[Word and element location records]
-=-=-

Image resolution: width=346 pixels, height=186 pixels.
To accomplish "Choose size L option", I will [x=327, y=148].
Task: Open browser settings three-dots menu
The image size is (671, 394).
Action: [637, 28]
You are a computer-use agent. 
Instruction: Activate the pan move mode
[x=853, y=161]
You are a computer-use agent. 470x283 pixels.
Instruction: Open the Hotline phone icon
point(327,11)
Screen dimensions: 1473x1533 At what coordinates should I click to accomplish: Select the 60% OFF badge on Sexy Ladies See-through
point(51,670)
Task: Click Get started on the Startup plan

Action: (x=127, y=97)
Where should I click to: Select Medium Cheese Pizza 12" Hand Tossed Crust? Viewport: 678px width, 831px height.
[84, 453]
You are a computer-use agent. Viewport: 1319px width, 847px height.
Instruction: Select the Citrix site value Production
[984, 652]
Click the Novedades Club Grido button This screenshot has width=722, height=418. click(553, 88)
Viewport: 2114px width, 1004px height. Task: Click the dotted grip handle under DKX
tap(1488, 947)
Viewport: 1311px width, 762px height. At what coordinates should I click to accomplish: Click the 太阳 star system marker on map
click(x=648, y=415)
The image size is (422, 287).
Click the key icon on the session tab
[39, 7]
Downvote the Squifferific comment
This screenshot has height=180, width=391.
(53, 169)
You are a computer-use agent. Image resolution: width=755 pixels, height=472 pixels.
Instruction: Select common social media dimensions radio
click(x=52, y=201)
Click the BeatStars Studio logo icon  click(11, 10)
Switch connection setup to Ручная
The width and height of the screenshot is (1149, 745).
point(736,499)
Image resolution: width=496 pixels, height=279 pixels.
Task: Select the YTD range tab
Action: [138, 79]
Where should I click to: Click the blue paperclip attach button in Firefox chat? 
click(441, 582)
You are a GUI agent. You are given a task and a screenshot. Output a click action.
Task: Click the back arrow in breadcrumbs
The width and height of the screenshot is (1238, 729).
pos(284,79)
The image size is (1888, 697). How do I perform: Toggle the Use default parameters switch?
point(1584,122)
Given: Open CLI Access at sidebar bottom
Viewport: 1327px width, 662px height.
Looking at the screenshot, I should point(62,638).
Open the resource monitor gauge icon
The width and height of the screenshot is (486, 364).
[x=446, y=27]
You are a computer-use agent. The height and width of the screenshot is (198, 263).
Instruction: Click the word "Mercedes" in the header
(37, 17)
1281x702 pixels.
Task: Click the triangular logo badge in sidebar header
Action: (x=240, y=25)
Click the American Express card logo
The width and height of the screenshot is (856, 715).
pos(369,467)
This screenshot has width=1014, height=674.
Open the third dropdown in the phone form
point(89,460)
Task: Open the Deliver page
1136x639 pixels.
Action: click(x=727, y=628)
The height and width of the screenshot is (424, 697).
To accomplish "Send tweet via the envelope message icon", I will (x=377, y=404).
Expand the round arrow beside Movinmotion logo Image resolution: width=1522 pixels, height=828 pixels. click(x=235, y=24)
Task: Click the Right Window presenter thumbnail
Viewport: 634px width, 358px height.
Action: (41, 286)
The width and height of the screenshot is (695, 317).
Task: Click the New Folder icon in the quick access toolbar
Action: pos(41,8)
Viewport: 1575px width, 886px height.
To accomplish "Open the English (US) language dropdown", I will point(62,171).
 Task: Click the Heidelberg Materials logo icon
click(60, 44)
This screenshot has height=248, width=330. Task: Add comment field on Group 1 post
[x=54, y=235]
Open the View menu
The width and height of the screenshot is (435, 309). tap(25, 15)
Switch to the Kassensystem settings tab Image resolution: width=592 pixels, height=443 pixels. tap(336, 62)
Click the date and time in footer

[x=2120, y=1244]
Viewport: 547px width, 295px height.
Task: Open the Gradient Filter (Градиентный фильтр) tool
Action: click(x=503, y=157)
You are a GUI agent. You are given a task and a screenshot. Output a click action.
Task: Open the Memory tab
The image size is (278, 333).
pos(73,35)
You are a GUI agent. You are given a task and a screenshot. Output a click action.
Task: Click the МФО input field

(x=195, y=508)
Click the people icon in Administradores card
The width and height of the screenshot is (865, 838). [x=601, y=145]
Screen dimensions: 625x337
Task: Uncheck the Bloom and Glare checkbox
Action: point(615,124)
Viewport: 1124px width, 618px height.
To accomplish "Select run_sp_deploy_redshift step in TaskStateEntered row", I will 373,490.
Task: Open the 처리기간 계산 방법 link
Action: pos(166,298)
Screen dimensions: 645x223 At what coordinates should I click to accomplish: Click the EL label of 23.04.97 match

-=-=-

> [PROBLEM]
Copy the rows above word for word, from the first row through the line containing "Action: [138, 79]", including that line.

> [EXERCISE ANSWER]
Image resolution: width=346 pixels, height=186 pixels.
To accomplish "Choose size L option", I will [x=327, y=148].
Task: Open browser settings three-dots menu
The image size is (671, 394).
Action: [637, 28]
You are a computer-use agent. 
Instruction: Activate the pan move mode
[x=853, y=161]
You are a computer-use agent. 470x283 pixels.
Instruction: Open the Hotline phone icon
point(327,11)
Screen dimensions: 1473x1533 At what coordinates should I click to accomplish: Select the 60% OFF badge on Sexy Ladies See-through
point(51,670)
Task: Click Get started on the Startup plan

Action: (x=127, y=97)
Where should I click to: Select Medium Cheese Pizza 12" Hand Tossed Crust? Viewport: 678px width, 831px height.
[84, 453]
You are a computer-use agent. Viewport: 1319px width, 847px height.
Instruction: Select the Citrix site value Production
[984, 652]
Click the Novedades Club Grido button This screenshot has width=722, height=418. click(553, 88)
Viewport: 2114px width, 1004px height. Task: Click the dotted grip handle under DKX
tap(1488, 947)
Viewport: 1311px width, 762px height. At what coordinates should I click to accomplish: Click the 太阳 star system marker on map
click(x=648, y=415)
The image size is (422, 287).
Click the key icon on the session tab
[39, 7]
Downvote the Squifferific comment
This screenshot has height=180, width=391.
(53, 169)
You are a computer-use agent. Image resolution: width=755 pixels, height=472 pixels.
Instruction: Select common social media dimensions radio
click(x=52, y=201)
Click the BeatStars Studio logo icon  click(11, 10)
Switch connection setup to Ручная
The width and height of the screenshot is (1149, 745).
point(736,499)
Image resolution: width=496 pixels, height=279 pixels.
Task: Select the YTD range tab
Action: [138, 79]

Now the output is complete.